### WHAT YOU SHOULD DO:
Scan the records beneath this line for the line holding "Where should I click to: Select" and the line holding "Expand the Platform", then transcribe exactly those two and all lines between.

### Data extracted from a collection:

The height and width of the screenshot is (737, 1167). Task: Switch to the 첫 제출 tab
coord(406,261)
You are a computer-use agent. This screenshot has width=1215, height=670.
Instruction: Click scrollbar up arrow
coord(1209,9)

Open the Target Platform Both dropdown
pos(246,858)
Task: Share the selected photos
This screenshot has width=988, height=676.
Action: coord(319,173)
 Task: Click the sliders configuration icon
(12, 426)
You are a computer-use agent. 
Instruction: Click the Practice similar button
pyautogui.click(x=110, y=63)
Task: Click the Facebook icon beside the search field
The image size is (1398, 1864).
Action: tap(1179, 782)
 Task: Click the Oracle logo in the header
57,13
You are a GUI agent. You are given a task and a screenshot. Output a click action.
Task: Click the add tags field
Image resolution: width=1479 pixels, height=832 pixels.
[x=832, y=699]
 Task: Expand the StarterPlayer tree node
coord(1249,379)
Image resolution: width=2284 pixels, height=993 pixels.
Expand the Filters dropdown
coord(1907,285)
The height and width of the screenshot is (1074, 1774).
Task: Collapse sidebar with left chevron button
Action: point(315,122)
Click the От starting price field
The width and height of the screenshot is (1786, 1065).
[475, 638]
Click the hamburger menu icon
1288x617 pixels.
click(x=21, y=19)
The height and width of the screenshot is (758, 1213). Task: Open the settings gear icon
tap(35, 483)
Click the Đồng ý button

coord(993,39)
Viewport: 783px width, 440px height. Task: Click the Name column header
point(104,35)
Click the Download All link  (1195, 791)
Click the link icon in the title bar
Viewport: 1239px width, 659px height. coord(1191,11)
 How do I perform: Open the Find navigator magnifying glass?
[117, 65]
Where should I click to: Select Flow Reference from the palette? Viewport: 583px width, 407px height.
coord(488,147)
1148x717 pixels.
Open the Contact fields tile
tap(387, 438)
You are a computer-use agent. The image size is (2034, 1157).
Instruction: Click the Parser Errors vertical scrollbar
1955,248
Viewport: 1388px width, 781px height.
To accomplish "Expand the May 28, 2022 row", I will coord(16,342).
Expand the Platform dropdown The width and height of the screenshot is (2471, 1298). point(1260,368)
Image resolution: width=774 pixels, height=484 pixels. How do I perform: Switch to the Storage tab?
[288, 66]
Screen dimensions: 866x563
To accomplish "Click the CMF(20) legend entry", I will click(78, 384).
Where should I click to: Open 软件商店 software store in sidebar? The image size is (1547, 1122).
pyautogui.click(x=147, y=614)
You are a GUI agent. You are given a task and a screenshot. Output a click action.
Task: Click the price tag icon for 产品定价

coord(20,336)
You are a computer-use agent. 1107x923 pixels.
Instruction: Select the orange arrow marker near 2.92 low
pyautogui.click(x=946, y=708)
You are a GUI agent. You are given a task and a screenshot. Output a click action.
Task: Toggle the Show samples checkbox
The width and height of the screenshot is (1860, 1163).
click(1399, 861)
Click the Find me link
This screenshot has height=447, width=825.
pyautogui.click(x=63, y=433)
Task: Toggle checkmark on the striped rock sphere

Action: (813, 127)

### ANSWER SPACE:
Where should I click to: Select Flow Reference from the palette? Viewport: 583px width, 407px height.
coord(488,147)
1148x717 pixels.
Open the Contact fields tile
tap(387, 438)
You are a computer-use agent. The image size is (2034, 1157).
Instruction: Click the Parser Errors vertical scrollbar
1955,248
Viewport: 1388px width, 781px height.
To accomplish "Expand the May 28, 2022 row", I will coord(16,342).
Expand the Platform dropdown The width and height of the screenshot is (2471, 1298). point(1260,368)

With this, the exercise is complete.